Once the process was validated, it didn’t take long for his team to capitalize on the freed-up machine time in two different ways. First was a move toward machine polishing, which is considered much more consistent and cost-effective than handwork. Soon after, Dura Mold also turned up its marketing efforts, stressing faster delivery.
Pushing the Envelope
Dura Mold says the Hi-Feed Mini has become the standard for roughing cavities in both die-casting and plastic molds made of H13 mold stock, both wrought and hardened. It makes a bigger difference on die-casting molds, because the cavities are deeper on average. The shop’s first job using the face mill was a 12-cavity mold to produce two different parts. The order included the mold block plus 24 mold inserts, including spares. The company planned to ship in a month but says it had it out the door in two weeks, largely because the cavity hogging went so quickly.
Dura Mold stocks both 2-inch and 1-inch sizes of the cutters to match applications.
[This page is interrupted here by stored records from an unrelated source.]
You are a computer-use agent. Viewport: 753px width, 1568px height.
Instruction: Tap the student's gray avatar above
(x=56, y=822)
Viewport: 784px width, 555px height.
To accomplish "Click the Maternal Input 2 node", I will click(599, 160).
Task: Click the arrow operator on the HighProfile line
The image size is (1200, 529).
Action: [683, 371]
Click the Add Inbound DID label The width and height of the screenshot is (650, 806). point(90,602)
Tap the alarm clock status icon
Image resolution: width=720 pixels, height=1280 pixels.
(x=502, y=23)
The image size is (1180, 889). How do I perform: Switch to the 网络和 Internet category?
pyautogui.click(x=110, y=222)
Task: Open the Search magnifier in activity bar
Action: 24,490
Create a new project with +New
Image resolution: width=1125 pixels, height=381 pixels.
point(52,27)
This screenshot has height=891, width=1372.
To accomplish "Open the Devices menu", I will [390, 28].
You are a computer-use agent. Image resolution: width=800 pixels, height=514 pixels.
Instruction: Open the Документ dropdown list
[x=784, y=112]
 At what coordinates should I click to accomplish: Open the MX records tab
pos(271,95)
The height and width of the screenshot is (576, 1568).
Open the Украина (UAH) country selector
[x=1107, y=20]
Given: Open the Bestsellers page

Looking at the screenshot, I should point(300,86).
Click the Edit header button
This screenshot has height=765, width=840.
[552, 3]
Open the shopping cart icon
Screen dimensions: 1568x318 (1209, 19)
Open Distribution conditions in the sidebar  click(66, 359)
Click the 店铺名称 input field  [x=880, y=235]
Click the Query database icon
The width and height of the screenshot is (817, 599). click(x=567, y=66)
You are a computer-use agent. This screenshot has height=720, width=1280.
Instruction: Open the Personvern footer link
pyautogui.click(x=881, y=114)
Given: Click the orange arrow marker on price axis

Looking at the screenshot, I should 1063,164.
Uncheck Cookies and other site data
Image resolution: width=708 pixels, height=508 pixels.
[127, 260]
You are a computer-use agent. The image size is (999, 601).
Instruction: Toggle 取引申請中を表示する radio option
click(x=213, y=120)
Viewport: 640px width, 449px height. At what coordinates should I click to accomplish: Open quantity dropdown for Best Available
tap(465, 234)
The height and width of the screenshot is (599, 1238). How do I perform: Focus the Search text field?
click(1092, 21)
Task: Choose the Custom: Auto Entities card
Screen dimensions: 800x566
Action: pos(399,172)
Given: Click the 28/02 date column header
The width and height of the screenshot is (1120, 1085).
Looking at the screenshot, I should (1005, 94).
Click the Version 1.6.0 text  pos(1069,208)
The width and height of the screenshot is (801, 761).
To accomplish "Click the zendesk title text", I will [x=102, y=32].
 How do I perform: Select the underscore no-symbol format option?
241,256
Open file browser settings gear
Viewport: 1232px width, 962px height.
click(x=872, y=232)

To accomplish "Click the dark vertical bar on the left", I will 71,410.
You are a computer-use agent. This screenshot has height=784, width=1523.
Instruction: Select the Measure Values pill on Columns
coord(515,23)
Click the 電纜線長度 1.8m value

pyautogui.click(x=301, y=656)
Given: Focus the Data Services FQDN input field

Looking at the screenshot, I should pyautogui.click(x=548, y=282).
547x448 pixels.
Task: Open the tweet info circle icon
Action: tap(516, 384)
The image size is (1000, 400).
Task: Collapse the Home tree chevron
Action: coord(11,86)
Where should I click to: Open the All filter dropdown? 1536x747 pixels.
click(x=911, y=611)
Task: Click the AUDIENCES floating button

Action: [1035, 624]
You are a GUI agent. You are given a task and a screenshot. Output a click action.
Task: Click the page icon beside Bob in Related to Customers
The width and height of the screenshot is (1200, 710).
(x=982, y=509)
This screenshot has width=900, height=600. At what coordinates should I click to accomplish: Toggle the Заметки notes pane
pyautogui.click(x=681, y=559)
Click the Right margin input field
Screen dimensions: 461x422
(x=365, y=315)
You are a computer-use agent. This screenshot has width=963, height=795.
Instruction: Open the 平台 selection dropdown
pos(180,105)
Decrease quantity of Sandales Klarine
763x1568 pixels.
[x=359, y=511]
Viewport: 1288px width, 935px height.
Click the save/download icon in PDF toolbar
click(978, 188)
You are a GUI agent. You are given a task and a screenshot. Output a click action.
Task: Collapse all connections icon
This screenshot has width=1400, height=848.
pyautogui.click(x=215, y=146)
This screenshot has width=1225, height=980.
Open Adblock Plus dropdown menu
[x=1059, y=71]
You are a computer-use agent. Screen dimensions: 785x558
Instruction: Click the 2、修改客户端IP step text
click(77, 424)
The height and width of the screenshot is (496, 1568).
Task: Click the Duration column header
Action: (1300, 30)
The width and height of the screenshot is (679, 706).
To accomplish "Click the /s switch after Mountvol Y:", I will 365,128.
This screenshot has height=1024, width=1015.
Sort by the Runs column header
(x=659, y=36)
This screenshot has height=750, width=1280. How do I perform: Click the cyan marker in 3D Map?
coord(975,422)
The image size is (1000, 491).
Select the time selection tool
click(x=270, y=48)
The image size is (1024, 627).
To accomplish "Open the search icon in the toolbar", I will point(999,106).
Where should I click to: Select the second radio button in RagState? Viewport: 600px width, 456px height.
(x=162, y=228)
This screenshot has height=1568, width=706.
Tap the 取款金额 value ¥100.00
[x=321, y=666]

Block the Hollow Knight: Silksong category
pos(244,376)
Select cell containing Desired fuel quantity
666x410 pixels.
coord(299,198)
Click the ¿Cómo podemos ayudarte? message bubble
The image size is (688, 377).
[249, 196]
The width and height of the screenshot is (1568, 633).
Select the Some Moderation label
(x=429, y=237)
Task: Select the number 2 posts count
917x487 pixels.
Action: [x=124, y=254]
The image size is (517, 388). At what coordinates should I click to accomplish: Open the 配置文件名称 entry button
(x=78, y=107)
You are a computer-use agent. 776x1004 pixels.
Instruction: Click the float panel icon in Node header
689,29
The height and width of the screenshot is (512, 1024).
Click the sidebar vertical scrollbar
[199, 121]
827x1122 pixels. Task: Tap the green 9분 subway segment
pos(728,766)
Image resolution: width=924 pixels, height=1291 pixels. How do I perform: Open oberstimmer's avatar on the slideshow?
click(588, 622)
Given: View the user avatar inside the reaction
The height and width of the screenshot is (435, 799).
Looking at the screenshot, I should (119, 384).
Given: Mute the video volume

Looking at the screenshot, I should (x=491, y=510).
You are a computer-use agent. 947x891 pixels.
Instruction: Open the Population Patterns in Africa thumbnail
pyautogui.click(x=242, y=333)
With the 2-inch tool, it has completed long-reach milling in cavities ranging to 14 inches deep at the same material-removal rates and with the same edge life as on a shallower cut, and with no chatter, the shop says. It says it has also successfully machined the more challenging H11 stock in the wrought condition with the Hi-Feed Mini and is developing a process to machine hardened H11 as well.
Dura Mold puts estimated total savings from the retooling at nearly $100,000 per year, nearly half of it in maintenance, repair and operating costs. “Triple the edge life, twice the edges per insert. It adds up quickly,” Purcell says.
According to Smith, eliminating slowdowns in the corners alone probably contributed more than 25 percent to the higher removal rate. “Cornering slowdowns can be real ‘time bandits’ in cavity hogging,” he says.